To Billboard he presents his pop dreams—which the magazine calls "a lifelong goal"—in bashfully simple terms. He says that "writing a catchy, sugary pop song that's like, three minutes long" is "the yin to the yang of psychedelic rock," but when you listen to Parker's forays into that Candyland world, you can feel the search for an identity among his new surroundings. Take "Find U Again," a collaboration with Camila Cabello and Mark Ronson from the latter's album released last summer. The song is a satisfying, sweet treat, the sort of idealized pop music you would normally find on a Carly Rae Jepsen album. Here, Parker finds his yin, but you would be hard-pressed to locate any of him in the song, save for some generic gestures towards lonesomeness. Conversely, "Skeletons," his celebrated appearance on Travis Scott's Astroworld, sounds like an Ai Weiwei art project that aims to publicly destroy a Tame Impala demo. Parker may be, in Billboard's words, "pop's next secret weapon," but based on early returns he still hasn't figured out how to artfully translate what people like about his music without it being either so imperceptible as to feel pointless, or so obvious as to be clumsy.
This conundrum has begun to infect Tame Impala, too. For one, as Parker has bent his main project more towards pop music, un-fun questions about genre, which he is understandably tired of answering, have begun to loom over his music. "Rock" and "pop" are aesthetic concerns, but they also have traditionally functioned as societal identities, and Parker is testing the loyalty of fans who fell in love with a different kind of artist. But more to the point, it's an open question whether his music can hold up under the weight of it all, too. The Slow Rush, which is out on Valentine's Day, stumbled out of the gates a year ago when Parker released the gleaming, disco-inspired "Patience," which unfortunately sounded like he had spent an hour or two remixing a Cut Copy song. (The track was left off the album.) Better among the singles are "Borderline" and "Lost in Yesterday," which retains the propulsion of Tame Impala's 2015 album Currents; "Posthumous Forgiveness," meanwhile, has the drowsy lope of a latter-day Bond theme. Uproxx's Steven Hyden, as much an authority on modern rock as we have in criticism today, said recently that The Slow Rush is able to meld Parker's pop future with his "tranced-out" past, and though that may be true, it still shows how much this question defines the reception to Parker's music.
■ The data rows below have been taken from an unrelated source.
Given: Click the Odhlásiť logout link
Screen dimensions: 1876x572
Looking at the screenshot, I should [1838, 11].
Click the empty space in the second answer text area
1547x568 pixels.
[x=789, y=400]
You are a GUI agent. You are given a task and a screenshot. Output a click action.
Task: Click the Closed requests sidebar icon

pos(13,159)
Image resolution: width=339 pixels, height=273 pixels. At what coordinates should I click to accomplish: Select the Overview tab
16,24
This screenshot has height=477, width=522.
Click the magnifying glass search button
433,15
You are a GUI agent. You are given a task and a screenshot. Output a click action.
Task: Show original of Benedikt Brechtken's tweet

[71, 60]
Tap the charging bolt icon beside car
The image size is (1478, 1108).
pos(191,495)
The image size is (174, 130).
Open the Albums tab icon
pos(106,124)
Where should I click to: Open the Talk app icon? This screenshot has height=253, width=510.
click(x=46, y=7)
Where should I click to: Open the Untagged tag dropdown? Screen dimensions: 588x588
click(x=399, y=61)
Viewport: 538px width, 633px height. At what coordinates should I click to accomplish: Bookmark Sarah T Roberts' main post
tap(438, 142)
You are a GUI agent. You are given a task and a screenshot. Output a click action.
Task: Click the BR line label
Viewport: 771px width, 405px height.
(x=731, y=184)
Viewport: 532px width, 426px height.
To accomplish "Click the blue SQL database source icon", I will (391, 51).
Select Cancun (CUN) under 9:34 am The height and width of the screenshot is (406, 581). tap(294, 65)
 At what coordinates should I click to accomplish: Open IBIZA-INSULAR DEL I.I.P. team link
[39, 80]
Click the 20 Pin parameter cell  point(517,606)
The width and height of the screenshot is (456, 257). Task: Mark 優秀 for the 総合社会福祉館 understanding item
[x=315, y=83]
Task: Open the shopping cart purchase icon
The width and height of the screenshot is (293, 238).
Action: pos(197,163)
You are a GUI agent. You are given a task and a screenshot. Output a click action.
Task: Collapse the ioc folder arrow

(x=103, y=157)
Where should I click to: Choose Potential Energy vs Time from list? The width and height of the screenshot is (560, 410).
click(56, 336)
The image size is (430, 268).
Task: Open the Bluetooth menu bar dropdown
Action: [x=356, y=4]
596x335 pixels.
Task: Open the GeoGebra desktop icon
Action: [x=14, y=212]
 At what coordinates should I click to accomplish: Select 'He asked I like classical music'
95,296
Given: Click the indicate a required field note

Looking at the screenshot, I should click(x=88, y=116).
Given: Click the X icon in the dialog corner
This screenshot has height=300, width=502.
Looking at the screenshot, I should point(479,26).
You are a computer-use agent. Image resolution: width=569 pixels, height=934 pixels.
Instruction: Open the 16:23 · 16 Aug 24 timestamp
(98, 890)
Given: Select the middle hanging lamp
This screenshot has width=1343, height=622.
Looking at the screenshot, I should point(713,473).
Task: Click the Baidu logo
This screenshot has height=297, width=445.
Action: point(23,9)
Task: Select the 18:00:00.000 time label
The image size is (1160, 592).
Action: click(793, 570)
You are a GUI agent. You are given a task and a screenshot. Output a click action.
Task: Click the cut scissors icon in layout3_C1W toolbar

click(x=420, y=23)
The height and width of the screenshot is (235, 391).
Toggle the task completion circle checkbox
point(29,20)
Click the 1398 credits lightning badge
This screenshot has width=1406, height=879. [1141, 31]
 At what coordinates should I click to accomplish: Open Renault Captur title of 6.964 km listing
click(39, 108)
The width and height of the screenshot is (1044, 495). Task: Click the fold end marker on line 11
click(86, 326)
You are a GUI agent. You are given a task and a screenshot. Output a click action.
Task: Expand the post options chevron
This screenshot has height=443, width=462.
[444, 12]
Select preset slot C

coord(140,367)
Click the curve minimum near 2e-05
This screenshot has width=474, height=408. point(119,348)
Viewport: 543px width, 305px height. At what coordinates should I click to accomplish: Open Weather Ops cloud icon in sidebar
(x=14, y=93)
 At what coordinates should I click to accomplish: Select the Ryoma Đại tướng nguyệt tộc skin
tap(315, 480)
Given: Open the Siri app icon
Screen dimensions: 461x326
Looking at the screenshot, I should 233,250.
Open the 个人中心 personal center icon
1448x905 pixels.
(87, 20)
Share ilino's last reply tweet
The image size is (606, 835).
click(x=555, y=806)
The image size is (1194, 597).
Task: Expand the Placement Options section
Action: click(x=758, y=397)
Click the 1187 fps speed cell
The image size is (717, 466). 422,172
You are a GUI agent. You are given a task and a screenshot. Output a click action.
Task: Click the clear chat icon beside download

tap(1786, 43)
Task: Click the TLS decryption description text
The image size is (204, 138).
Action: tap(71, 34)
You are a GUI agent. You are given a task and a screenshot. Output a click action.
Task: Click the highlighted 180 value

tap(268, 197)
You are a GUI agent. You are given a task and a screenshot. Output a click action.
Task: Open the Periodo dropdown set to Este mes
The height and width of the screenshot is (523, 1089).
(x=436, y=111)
For his part, Parker seems to be seeking something deeper, a connection to a group of people that he can't have just on his own. "I hope to one day be able to do what I do on my own in a room full of people," he tells Billboard. "That's the ultimate goal for me." He is speaking about the famously solitary nature of his songwriting process, and how most pop songs, especially on the scale of Max Martin, are often created with multiple writers and producers in the studio (or multiple writers and producers in multiple studios, to be precise). Still, it's a startling statement for a musician who began his humble psych-rock project in Perth, Australia and ended up selling out arenas across the globe. Sometimes, even Madison Square Garden screaming back at you isn't enough.